Problem to solve:
Your answer should be the records below, repeated exactly as they stand.

The data:
◇ ◇ ◇ ◇ ◇ ◇ ◇
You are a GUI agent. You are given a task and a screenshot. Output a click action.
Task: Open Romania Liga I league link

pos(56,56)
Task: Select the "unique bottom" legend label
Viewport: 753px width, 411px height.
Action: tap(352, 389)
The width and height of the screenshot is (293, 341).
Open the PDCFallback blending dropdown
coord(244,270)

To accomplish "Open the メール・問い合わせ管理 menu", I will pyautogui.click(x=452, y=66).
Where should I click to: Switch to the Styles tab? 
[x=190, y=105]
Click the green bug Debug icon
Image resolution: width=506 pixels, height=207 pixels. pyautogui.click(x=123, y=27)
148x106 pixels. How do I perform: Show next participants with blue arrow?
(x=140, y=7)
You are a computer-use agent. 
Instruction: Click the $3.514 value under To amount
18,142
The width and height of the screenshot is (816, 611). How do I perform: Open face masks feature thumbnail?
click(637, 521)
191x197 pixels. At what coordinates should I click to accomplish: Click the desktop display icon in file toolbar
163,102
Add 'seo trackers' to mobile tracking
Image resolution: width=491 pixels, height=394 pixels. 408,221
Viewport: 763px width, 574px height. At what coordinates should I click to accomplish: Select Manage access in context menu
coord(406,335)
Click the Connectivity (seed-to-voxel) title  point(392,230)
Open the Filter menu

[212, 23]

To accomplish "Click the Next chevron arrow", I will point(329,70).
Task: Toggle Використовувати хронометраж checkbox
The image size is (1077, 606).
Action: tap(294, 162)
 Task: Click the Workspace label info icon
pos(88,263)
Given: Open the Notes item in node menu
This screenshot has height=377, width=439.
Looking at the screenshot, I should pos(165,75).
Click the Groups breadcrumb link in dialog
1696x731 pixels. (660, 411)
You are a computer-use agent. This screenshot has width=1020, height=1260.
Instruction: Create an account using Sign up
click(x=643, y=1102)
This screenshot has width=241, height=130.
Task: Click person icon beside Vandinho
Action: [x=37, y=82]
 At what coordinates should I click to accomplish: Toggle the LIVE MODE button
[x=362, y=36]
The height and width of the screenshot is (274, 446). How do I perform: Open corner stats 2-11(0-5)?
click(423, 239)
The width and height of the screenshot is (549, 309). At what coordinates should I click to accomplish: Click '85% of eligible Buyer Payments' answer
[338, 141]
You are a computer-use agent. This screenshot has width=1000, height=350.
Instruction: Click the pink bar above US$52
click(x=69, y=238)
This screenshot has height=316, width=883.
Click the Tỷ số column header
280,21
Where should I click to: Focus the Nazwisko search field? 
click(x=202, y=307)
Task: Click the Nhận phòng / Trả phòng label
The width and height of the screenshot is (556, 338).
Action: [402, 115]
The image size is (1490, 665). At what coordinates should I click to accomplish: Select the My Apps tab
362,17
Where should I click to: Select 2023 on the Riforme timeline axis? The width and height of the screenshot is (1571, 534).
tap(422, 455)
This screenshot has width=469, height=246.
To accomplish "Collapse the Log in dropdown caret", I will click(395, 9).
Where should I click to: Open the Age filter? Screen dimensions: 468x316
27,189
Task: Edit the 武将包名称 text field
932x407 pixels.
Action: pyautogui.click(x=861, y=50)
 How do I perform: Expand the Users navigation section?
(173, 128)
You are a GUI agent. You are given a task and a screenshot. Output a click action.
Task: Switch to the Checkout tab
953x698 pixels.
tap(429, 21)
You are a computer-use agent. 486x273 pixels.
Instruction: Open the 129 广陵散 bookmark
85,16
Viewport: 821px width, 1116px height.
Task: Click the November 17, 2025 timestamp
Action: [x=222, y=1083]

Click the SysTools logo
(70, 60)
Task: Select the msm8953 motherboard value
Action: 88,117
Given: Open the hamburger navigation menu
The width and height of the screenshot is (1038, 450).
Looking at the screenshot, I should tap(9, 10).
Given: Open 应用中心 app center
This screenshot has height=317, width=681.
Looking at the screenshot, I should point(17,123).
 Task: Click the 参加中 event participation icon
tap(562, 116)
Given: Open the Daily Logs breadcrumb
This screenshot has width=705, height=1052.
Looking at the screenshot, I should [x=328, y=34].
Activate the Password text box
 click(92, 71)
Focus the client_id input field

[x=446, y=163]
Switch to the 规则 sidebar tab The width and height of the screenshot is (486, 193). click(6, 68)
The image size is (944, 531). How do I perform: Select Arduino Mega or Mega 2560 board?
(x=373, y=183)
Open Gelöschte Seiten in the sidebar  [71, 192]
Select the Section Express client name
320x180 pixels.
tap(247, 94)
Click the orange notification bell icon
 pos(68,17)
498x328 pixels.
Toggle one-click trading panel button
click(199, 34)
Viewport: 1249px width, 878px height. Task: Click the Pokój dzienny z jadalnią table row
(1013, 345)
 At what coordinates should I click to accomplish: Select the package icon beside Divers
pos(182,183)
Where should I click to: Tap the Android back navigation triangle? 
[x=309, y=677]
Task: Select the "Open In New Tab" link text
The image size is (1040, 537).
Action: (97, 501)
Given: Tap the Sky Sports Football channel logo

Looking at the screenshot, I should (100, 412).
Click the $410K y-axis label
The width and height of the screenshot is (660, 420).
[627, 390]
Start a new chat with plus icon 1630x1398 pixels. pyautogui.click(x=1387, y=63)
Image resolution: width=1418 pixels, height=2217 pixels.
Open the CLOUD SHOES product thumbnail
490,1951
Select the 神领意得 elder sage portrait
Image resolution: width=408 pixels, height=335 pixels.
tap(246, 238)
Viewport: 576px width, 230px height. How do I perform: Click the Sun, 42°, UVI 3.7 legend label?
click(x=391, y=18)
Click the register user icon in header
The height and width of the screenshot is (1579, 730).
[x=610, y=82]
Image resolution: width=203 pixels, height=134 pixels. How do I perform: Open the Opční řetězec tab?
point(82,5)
◇ ◇ ◇ ◇ ◇ ◇ ◇
Reply:
You are a GUI agent. You are given a task and a screenshot. Output a click action.
Task: Open Romania Liga I league link

pos(56,56)
Task: Select the "unique bottom" legend label
Viewport: 753px width, 411px height.
Action: tap(352, 389)
The width and height of the screenshot is (293, 341).
Open the PDCFallback blending dropdown
coord(244,270)

To accomplish "Open the メール・問い合わせ管理 menu", I will pyautogui.click(x=452, y=66).
Where should I click to: Switch to the Styles tab? 
[x=190, y=105]
Click the green bug Debug icon
Image resolution: width=506 pixels, height=207 pixels. pyautogui.click(x=123, y=27)
148x106 pixels. How do I perform: Show next participants with blue arrow?
(x=140, y=7)
You are a computer-use agent. 
Instruction: Click the $3.514 value under To amount
18,142
The width and height of the screenshot is (816, 611). How do I perform: Open face masks feature thumbnail?
click(637, 521)
191x197 pixels. At what coordinates should I click to accomplish: Click the desktop display icon in file toolbar
163,102
Add 'seo trackers' to mobile tracking
Image resolution: width=491 pixels, height=394 pixels. 408,221
Viewport: 763px width, 574px height. At what coordinates should I click to accomplish: Select Manage access in context menu
coord(406,335)
Click the Connectivity (seed-to-voxel) title  point(392,230)
Open the Filter menu

[212, 23]

To accomplish "Click the Next chevron arrow", I will point(329,70).
Task: Toggle Використовувати хронометраж checkbox
The image size is (1077, 606).
Action: tap(294, 162)
 Task: Click the Workspace label info icon
pos(88,263)
Given: Open the Notes item in node menu
This screenshot has height=377, width=439.
Looking at the screenshot, I should pos(165,75).
Click the Groups breadcrumb link in dialog
1696x731 pixels. (660, 411)
You are a computer-use agent. This screenshot has width=1020, height=1260.
Instruction: Create an account using Sign up
click(x=643, y=1102)
This screenshot has width=241, height=130.
Task: Click person icon beside Vandinho
Action: [x=37, y=82]
 At what coordinates should I click to accomplish: Toggle the LIVE MODE button
[x=362, y=36]
The height and width of the screenshot is (274, 446). How do I perform: Open corner stats 2-11(0-5)?
click(423, 239)
The width and height of the screenshot is (549, 309). At what coordinates should I click to accomplish: Click '85% of eligible Buyer Payments' answer
[338, 141]
You are a computer-use agent. This screenshot has width=1000, height=350.
Instruction: Click the pink bar above US$52
click(x=69, y=238)
This screenshot has height=316, width=883.
Click the Tỷ số column header
280,21
Where should I click to: Focus the Nazwisko search field? 
click(x=202, y=307)
Task: Click the Nhận phòng / Trả phòng label
The width and height of the screenshot is (556, 338).
Action: [402, 115]
The image size is (1490, 665). At what coordinates should I click to accomplish: Select the My Apps tab
362,17
Where should I click to: Select 2023 on the Riforme timeline axis? The width and height of the screenshot is (1571, 534).
tap(422, 455)
This screenshot has width=469, height=246.
To accomplish "Collapse the Log in dropdown caret", I will click(395, 9).
Where should I click to: Open the Age filter? Screen dimensions: 468x316
27,189
Task: Edit the 武将包名称 text field
932x407 pixels.
Action: pyautogui.click(x=861, y=50)
 How do I perform: Expand the Users navigation section?
(173, 128)
You are a GUI agent. You are given a task and a screenshot. Output a click action.
Task: Switch to the Checkout tab
953x698 pixels.
tap(429, 21)
You are a computer-use agent. 486x273 pixels.
Instruction: Open the 129 广陵散 bookmark
85,16
Viewport: 821px width, 1116px height.
Task: Click the November 17, 2025 timestamp
Action: [x=222, y=1083]

Click the SysTools logo
(70, 60)
Task: Select the msm8953 motherboard value
Action: 88,117
Given: Open the hamburger navigation menu
The width and height of the screenshot is (1038, 450).
Looking at the screenshot, I should tap(9, 10).
Given: Open 应用中心 app center
This screenshot has height=317, width=681.
Looking at the screenshot, I should point(17,123).
 Task: Click the 参加中 event participation icon
tap(562, 116)
Given: Open the Daily Logs breadcrumb
This screenshot has width=705, height=1052.
Looking at the screenshot, I should [x=328, y=34].
Activate the Password text box
 click(92, 71)
Focus the client_id input field

[x=446, y=163]
Switch to the 规则 sidebar tab The width and height of the screenshot is (486, 193). click(6, 68)
The image size is (944, 531). How do I perform: Select Arduino Mega or Mega 2560 board?
(x=373, y=183)
Open Gelöschte Seiten in the sidebar  [71, 192]
Select the Section Express client name
320x180 pixels.
tap(247, 94)
Click the orange notification bell icon
 pos(68,17)
498x328 pixels.
Toggle one-click trading panel button
click(199, 34)
Viewport: 1249px width, 878px height. Task: Click the Pokój dzienny z jadalnią table row
(1013, 345)
 At what coordinates should I click to accomplish: Select the package icon beside Divers
pos(182,183)
Where should I click to: Tap the Android back navigation triangle? 
[x=309, y=677]
Task: Select the "Open In New Tab" link text
The image size is (1040, 537).
Action: (97, 501)
Given: Tap the Sky Sports Football channel logo

Looking at the screenshot, I should (100, 412).
Click the $410K y-axis label
The width and height of the screenshot is (660, 420).
[627, 390]
Start a new chat with plus icon 1630x1398 pixels. pyautogui.click(x=1387, y=63)
Image resolution: width=1418 pixels, height=2217 pixels.
Open the CLOUD SHOES product thumbnail
490,1951
Select the 神领意得 elder sage portrait
Image resolution: width=408 pixels, height=335 pixels.
tap(246, 238)
Viewport: 576px width, 230px height. How do I perform: Click the Sun, 42°, UVI 3.7 legend label?
click(x=391, y=18)
Click the register user icon in header
The height and width of the screenshot is (1579, 730).
[x=610, y=82]
Image resolution: width=203 pixels, height=134 pixels. How do I perform: Open the Opční řetězec tab?
point(82,5)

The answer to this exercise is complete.